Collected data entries

§

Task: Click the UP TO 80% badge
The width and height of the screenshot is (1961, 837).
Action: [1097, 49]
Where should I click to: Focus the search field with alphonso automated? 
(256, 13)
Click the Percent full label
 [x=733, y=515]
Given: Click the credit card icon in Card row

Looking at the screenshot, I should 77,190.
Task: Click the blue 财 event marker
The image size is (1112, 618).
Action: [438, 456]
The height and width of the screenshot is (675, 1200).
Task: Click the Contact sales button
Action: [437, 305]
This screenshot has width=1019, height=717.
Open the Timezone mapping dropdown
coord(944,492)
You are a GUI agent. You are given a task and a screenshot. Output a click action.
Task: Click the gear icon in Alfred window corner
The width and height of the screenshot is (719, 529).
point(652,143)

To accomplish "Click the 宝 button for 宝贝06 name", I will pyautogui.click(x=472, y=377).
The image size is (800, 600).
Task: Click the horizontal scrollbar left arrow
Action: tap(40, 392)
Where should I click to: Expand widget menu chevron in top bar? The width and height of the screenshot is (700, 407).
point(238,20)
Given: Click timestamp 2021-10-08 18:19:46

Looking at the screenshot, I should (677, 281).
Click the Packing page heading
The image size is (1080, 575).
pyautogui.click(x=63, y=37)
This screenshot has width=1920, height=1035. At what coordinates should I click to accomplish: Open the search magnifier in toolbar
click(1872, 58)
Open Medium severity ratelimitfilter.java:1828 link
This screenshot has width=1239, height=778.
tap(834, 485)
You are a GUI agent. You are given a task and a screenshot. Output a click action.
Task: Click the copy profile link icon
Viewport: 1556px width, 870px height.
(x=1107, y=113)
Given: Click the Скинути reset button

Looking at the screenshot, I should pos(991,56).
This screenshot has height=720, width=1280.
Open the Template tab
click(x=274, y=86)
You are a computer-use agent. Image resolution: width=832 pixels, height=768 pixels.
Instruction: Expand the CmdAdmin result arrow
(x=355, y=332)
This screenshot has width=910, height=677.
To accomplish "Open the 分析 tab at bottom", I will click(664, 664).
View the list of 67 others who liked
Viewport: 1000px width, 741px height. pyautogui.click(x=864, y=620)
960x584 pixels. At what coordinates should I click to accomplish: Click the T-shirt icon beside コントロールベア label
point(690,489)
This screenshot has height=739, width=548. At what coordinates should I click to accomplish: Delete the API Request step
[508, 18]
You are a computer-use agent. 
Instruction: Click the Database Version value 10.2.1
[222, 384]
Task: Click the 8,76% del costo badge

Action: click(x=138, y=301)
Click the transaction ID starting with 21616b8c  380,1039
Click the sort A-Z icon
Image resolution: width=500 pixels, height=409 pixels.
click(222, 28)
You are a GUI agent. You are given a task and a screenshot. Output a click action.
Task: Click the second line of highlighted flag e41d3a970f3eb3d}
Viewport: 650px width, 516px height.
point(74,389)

§

[Problem requirements] With every line kept whole, write out the records again exactly.

[Result for this task]
Task: Click the UP TO 80% badge
The width and height of the screenshot is (1961, 837).
Action: [1097, 49]
Where should I click to: Focus the search field with alphonso automated? 
(256, 13)
Click the Percent full label
 [x=733, y=515]
Given: Click the credit card icon in Card row

Looking at the screenshot, I should 77,190.
Task: Click the blue 财 event marker
The image size is (1112, 618).
Action: [438, 456]
The height and width of the screenshot is (675, 1200).
Task: Click the Contact sales button
Action: [437, 305]
This screenshot has width=1019, height=717.
Open the Timezone mapping dropdown
coord(944,492)
You are a GUI agent. You are given a task and a screenshot. Output a click action.
Task: Click the gear icon in Alfred window corner
The width and height of the screenshot is (719, 529).
point(652,143)

To accomplish "Click the 宝 button for 宝贝06 name", I will pyautogui.click(x=472, y=377).
The image size is (800, 600).
Task: Click the horizontal scrollbar left arrow
Action: tap(40, 392)
Where should I click to: Expand widget menu chevron in top bar? The width and height of the screenshot is (700, 407).
point(238,20)
Given: Click timestamp 2021-10-08 18:19:46

Looking at the screenshot, I should (677, 281).
Click the Packing page heading
The image size is (1080, 575).
pyautogui.click(x=63, y=37)
This screenshot has width=1920, height=1035. At what coordinates should I click to accomplish: Open the search magnifier in toolbar
click(1872, 58)
Open Medium severity ratelimitfilter.java:1828 link
This screenshot has width=1239, height=778.
tap(834, 485)
You are a GUI agent. You are given a task and a screenshot. Output a click action.
Task: Click the copy profile link icon
Viewport: 1556px width, 870px height.
(x=1107, y=113)
Given: Click the Скинути reset button

Looking at the screenshot, I should pos(991,56).
This screenshot has height=720, width=1280.
Open the Template tab
click(x=274, y=86)
You are a computer-use agent. Image resolution: width=832 pixels, height=768 pixels.
Instruction: Expand the CmdAdmin result arrow
(x=355, y=332)
This screenshot has width=910, height=677.
To accomplish "Open the 分析 tab at bottom", I will click(664, 664).
View the list of 67 others who liked
Viewport: 1000px width, 741px height. pyautogui.click(x=864, y=620)
960x584 pixels. At what coordinates should I click to accomplish: Click the T-shirt icon beside コントロールベア label
point(690,489)
This screenshot has height=739, width=548. At what coordinates should I click to accomplish: Delete the API Request step
[508, 18]
You are a computer-use agent. 
Instruction: Click the Database Version value 10.2.1
[222, 384]
Task: Click the 8,76% del costo badge

Action: click(x=138, y=301)
Click the transaction ID starting with 21616b8c  380,1039
Click the sort A-Z icon
Image resolution: width=500 pixels, height=409 pixels.
click(222, 28)
You are a GUI agent. You are given a task and a screenshot. Output a click action.
Task: Click the second line of highlighted flag e41d3a970f3eb3d}
Viewport: 650px width, 516px height.
point(74,389)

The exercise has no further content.